◆ Task objective: Reproduce all the data, character for character.

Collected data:
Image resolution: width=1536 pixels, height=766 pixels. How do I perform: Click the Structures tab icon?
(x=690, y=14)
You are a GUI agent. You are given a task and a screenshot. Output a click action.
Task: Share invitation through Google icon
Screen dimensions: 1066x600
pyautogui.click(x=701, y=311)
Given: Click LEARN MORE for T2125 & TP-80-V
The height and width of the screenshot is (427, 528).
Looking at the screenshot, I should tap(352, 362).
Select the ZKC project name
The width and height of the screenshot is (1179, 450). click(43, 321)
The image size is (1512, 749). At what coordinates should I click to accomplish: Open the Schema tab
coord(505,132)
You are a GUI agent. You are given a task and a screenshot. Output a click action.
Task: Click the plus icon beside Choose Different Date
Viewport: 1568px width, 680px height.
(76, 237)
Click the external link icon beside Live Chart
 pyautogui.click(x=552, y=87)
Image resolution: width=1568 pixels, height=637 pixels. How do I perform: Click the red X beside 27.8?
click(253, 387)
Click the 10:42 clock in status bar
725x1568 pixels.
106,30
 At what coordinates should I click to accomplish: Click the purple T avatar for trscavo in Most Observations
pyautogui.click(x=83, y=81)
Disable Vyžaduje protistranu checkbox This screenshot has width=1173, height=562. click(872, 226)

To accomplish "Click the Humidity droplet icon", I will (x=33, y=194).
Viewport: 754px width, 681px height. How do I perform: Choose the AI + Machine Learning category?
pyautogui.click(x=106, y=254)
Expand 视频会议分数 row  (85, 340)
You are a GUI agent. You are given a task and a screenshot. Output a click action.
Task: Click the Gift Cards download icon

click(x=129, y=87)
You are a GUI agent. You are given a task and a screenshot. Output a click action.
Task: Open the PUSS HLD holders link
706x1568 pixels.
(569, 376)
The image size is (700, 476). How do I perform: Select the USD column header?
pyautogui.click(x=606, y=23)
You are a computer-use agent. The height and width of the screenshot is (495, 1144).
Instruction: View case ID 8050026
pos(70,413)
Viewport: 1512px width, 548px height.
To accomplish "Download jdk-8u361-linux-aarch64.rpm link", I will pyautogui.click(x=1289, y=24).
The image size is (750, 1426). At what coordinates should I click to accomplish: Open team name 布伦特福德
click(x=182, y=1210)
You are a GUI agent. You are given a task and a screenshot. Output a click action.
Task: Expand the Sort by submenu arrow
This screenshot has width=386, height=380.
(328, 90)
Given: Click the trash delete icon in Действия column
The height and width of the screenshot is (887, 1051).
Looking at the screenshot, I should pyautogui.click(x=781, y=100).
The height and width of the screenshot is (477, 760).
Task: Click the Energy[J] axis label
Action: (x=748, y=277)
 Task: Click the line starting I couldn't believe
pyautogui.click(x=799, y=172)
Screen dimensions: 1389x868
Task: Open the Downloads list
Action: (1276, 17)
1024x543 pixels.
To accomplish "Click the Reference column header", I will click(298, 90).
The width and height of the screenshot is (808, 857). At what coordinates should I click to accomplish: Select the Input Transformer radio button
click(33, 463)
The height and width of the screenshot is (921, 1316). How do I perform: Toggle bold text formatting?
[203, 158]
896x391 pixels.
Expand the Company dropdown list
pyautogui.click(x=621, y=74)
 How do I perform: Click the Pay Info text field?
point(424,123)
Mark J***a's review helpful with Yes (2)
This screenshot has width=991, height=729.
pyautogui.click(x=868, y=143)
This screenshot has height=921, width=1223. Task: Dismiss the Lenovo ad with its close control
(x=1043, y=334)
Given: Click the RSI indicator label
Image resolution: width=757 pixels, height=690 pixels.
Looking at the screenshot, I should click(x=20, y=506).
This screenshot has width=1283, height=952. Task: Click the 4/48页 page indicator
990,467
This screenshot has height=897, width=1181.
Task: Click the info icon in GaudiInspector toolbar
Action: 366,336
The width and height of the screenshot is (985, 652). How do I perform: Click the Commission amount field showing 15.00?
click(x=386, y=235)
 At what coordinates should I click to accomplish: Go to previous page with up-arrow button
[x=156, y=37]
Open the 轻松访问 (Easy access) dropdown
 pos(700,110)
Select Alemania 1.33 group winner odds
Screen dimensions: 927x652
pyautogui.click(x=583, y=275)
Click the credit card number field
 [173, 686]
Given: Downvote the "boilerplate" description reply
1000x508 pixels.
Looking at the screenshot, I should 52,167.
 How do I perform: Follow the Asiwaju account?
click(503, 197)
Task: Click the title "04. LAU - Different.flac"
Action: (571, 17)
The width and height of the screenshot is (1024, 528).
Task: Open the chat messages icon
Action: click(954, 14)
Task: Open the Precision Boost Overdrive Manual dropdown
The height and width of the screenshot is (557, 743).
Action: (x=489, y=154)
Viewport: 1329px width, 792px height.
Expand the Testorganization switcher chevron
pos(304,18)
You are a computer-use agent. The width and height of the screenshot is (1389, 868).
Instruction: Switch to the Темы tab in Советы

◆ Response to the exercise:
Image resolution: width=1536 pixels, height=766 pixels. How do I perform: Click the Structures tab icon?
(x=690, y=14)
You are a GUI agent. You are given a task and a screenshot. Output a click action.
Task: Share invitation through Google icon
Screen dimensions: 1066x600
pyautogui.click(x=701, y=311)
Given: Click LEARN MORE for T2125 & TP-80-V
The height and width of the screenshot is (427, 528).
Looking at the screenshot, I should tap(352, 362).
Select the ZKC project name
The width and height of the screenshot is (1179, 450). click(43, 321)
The image size is (1512, 749). At what coordinates should I click to accomplish: Open the Schema tab
coord(505,132)
You are a GUI agent. You are given a task and a screenshot. Output a click action.
Task: Click the plus icon beside Choose Different Date
Viewport: 1568px width, 680px height.
(76, 237)
Click the external link icon beside Live Chart
 pyautogui.click(x=552, y=87)
Image resolution: width=1568 pixels, height=637 pixels. How do I perform: Click the red X beside 27.8?
click(253, 387)
Click the 10:42 clock in status bar
725x1568 pixels.
106,30
 At what coordinates should I click to accomplish: Click the purple T avatar for trscavo in Most Observations
pyautogui.click(x=83, y=81)
Disable Vyžaduje protistranu checkbox This screenshot has width=1173, height=562. click(872, 226)

To accomplish "Click the Humidity droplet icon", I will (x=33, y=194).
Viewport: 754px width, 681px height. How do I perform: Choose the AI + Machine Learning category?
pyautogui.click(x=106, y=254)
Expand 视频会议分数 row  (85, 340)
You are a GUI agent. You are given a task and a screenshot. Output a click action.
Task: Click the Gift Cards download icon

click(x=129, y=87)
You are a GUI agent. You are given a task and a screenshot. Output a click action.
Task: Open the PUSS HLD holders link
706x1568 pixels.
(569, 376)
The image size is (700, 476). How do I perform: Select the USD column header?
pyautogui.click(x=606, y=23)
You are a computer-use agent. The height and width of the screenshot is (495, 1144).
Instruction: View case ID 8050026
pos(70,413)
Viewport: 1512px width, 548px height.
To accomplish "Download jdk-8u361-linux-aarch64.rpm link", I will pyautogui.click(x=1289, y=24).
The image size is (750, 1426). At what coordinates should I click to accomplish: Open team name 布伦特福德
click(x=182, y=1210)
You are a GUI agent. You are given a task and a screenshot. Output a click action.
Task: Expand the Sort by submenu arrow
This screenshot has width=386, height=380.
(328, 90)
Given: Click the trash delete icon in Действия column
The height and width of the screenshot is (887, 1051).
Looking at the screenshot, I should pyautogui.click(x=781, y=100).
The height and width of the screenshot is (477, 760).
Task: Click the Energy[J] axis label
Action: (x=748, y=277)
 Task: Click the line starting I couldn't believe
pyautogui.click(x=799, y=172)
Screen dimensions: 1389x868
Task: Open the Downloads list
Action: (1276, 17)
1024x543 pixels.
To accomplish "Click the Reference column header", I will click(298, 90).
The width and height of the screenshot is (808, 857). At what coordinates should I click to accomplish: Select the Input Transformer radio button
click(33, 463)
The height and width of the screenshot is (921, 1316). How do I perform: Toggle bold text formatting?
[203, 158]
896x391 pixels.
Expand the Company dropdown list
pyautogui.click(x=621, y=74)
 How do I perform: Click the Pay Info text field?
point(424,123)
Mark J***a's review helpful with Yes (2)
This screenshot has width=991, height=729.
pyautogui.click(x=868, y=143)
This screenshot has height=921, width=1223. Task: Dismiss the Lenovo ad with its close control
(x=1043, y=334)
Given: Click the RSI indicator label
Image resolution: width=757 pixels, height=690 pixels.
Looking at the screenshot, I should click(x=20, y=506).
This screenshot has width=1283, height=952. Task: Click the 4/48页 page indicator
990,467
This screenshot has height=897, width=1181.
Task: Click the info icon in GaudiInspector toolbar
Action: 366,336
The width and height of the screenshot is (985, 652). How do I perform: Click the Commission amount field showing 15.00?
click(x=386, y=235)
 At what coordinates should I click to accomplish: Go to previous page with up-arrow button
[x=156, y=37]
Open the 轻松访问 (Easy access) dropdown
 pos(700,110)
Select Alemania 1.33 group winner odds
Screen dimensions: 927x652
pyautogui.click(x=583, y=275)
Click the credit card number field
 [173, 686]
Given: Downvote the "boilerplate" description reply
1000x508 pixels.
Looking at the screenshot, I should 52,167.
 How do I perform: Follow the Asiwaju account?
click(503, 197)
Task: Click the title "04. LAU - Different.flac"
Action: (571, 17)
The width and height of the screenshot is (1024, 528).
Task: Open the chat messages icon
Action: click(954, 14)
Task: Open the Precision Boost Overdrive Manual dropdown
The height and width of the screenshot is (557, 743).
Action: (x=489, y=154)
Viewport: 1329px width, 792px height.
Expand the Testorganization switcher chevron
pos(304,18)
You are a computer-use agent. The width and height of the screenshot is (1389, 868).
Instruction: Switch to the Темы tab in Советы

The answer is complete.